Notó un hondo rumor en el cuerpo del animal, su asentimiento. Y en aquel mismo instante, muy lejos, atisbó el perfil arropado en neblina de la línea de la costa. Aguantando la respiración, atenazó con las rodillas el cuerpo del gran blanco.

El contorno se ennegreció y asumió definición a pasmosa velocidad, tanta, en realidad, que a Keiris lo pilló por sorpresa la primera refulgencia de piedras rosas contra el azul del cielo. Fue un impacto que lo dejó sin aliento. Las lágrimas afluyeron a sus ojos, unas lágrimas de gratitud en las que se disolvían sus recelos.

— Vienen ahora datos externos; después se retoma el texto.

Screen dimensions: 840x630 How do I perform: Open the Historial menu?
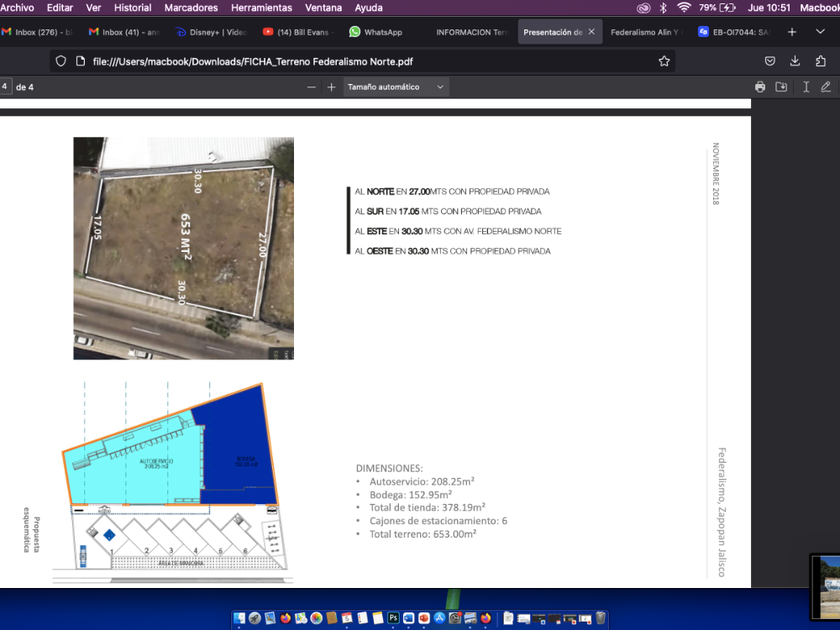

El paisaje era tan hermoso como él lo recordaba. El terreno, oscuro, rugoso, sobrecogedor a su manera, realzaba las losas del palacio, claras y centelleantes bajo el barniz del sol. Había olvidado cuán rosadas eran, cuánto brillaba la luz que despedían. Y vio de nuevo los muelles, los cobertizos y puestecillos, a través de sus ojos de hombre de tierra. Los vio firmes y seguros. Vio el puerto, recoleto y sólidamente construido, a resguardo de las tempestades. Y en los nethlors vería la misma firmeza que en las edificaciones, una firmeza que les permitía enfrentarse con bravura y tenacidad a los peores rigores. Nada le costaría redescubrir su belleza. Jubiloso hasta lo inefable, y a la vez aliviado, Keiris guió a Chehalli hacia la costa.

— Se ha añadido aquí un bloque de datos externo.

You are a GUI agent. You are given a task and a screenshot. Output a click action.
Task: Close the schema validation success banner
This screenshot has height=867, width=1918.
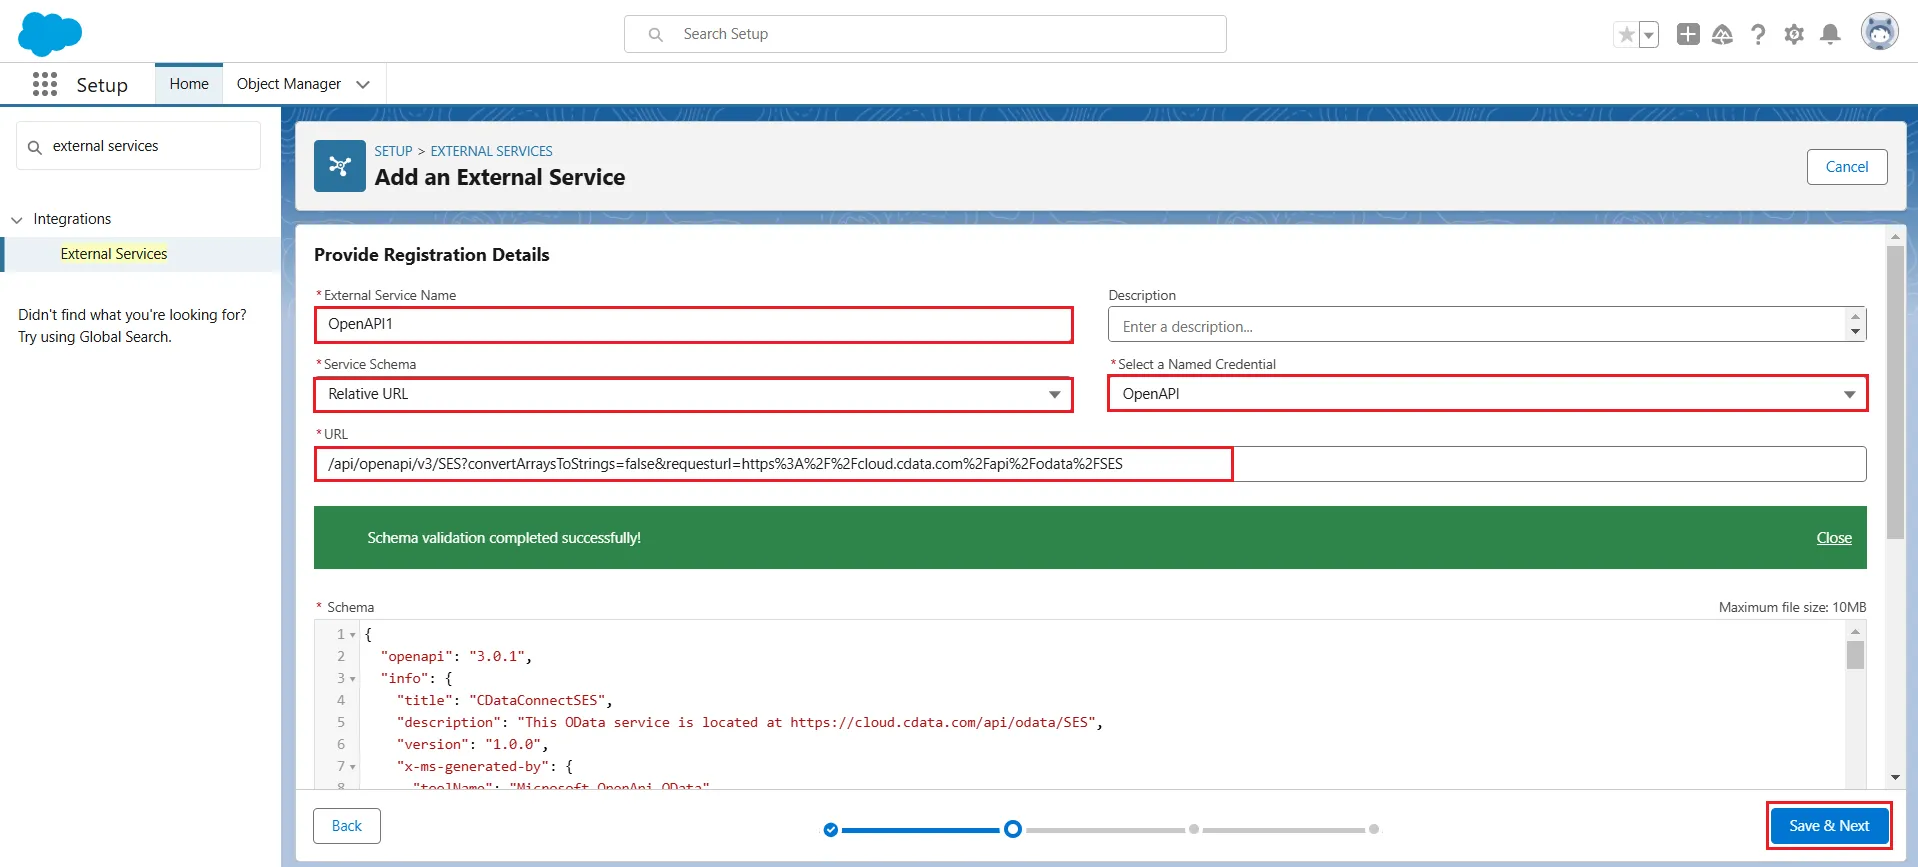coord(1833,538)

Unos minutos después, tras descabalgar del mamífero y mientras avanzaba por aguas poco profundas, próximo a la marca de las mareas, volvió la mirada. El mar también le hacía señas. Elevaba altas olas para que volase en su cresta. Lo hechizaba con su hondura, su poderío y sus insondables misterios. Sus voces lo llamaban.

El joven Keir titubeó, a caballo entre dos mundos y sabedor de que siempre lo estaría. Aquellos dos mundos, esplendorosos y retadores, se lo disputarían hasta el fin de sus días. Se lo disputarían dos familias, dos pueblos entrañables. Se lo disputarían el bien y el bien.

No era, pues, un mal destino. No, en absoluto.

Sin embargo, tardó todavía varios minutos en darse la vuelta y enfilar la empinada senda marítima que conducía al palacio.